__Directive__
Copy the items below, swapping each "GUI agent" for "screen assistant" and changing nothing else.

........

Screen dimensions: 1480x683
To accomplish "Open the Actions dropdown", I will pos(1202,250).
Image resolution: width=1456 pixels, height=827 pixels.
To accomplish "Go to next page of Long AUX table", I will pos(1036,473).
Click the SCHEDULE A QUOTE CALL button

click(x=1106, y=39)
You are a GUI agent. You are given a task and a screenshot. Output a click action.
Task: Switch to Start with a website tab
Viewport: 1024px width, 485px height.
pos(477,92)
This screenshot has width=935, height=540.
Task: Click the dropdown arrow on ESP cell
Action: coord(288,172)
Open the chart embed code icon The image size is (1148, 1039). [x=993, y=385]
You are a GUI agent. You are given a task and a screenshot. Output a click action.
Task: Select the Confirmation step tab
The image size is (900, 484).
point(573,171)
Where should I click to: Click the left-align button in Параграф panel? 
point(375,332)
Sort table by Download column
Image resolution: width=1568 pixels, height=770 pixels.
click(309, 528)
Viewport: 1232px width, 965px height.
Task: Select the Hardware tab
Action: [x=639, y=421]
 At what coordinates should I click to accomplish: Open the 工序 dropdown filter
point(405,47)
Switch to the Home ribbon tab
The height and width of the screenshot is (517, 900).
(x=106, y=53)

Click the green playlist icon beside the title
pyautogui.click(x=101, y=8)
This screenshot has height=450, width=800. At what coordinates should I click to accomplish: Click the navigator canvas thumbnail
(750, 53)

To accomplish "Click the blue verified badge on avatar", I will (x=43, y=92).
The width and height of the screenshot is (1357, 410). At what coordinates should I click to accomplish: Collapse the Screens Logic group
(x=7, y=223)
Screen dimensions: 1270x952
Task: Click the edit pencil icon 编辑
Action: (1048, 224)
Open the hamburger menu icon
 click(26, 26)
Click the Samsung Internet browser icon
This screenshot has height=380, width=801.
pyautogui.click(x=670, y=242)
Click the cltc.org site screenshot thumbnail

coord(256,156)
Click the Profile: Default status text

........

__Result__
Screen dimensions: 1480x683
To accomplish "Open the Actions dropdown", I will pos(1202,250).
Image resolution: width=1456 pixels, height=827 pixels.
To accomplish "Go to next page of Long AUX table", I will pos(1036,473).
Click the SCHEDULE A QUOTE CALL button

click(x=1106, y=39)
You are a screen assistant. You are given a task and a screenshot. Output a click action.
Task: Switch to Start with a website tab
Viewport: 1024px width, 485px height.
pos(477,92)
This screenshot has width=935, height=540.
Task: Click the dropdown arrow on ESP cell
Action: coord(288,172)
Open the chart embed code icon The image size is (1148, 1039). [x=993, y=385]
You are a screen assistant. You are given a task and a screenshot. Output a click action.
Task: Select the Confirmation step tab
The image size is (900, 484).
point(573,171)
Where should I click to: Click the left-align button in Параграф panel? 
point(375,332)
Sort table by Download column
Image resolution: width=1568 pixels, height=770 pixels.
click(309, 528)
Viewport: 1232px width, 965px height.
Task: Select the Hardware tab
Action: [x=639, y=421]
 At what coordinates should I click to accomplish: Open the 工序 dropdown filter
point(405,47)
Switch to the Home ribbon tab
The height and width of the screenshot is (517, 900).
(x=106, y=53)

Click the green playlist icon beside the title
pyautogui.click(x=101, y=8)
This screenshot has height=450, width=800. At what coordinates should I click to accomplish: Click the navigator canvas thumbnail
(750, 53)

To accomplish "Click the blue verified badge on avatar", I will (x=43, y=92).
The width and height of the screenshot is (1357, 410). At what coordinates should I click to accomplish: Collapse the Screens Logic group
(x=7, y=223)
Screen dimensions: 1270x952
Task: Click the edit pencil icon 编辑
Action: (1048, 224)
Open the hamburger menu icon
 click(26, 26)
Click the Samsung Internet browser icon
This screenshot has height=380, width=801.
pyautogui.click(x=670, y=242)
Click the cltc.org site screenshot thumbnail

coord(256,156)
Click the Profile: Default status text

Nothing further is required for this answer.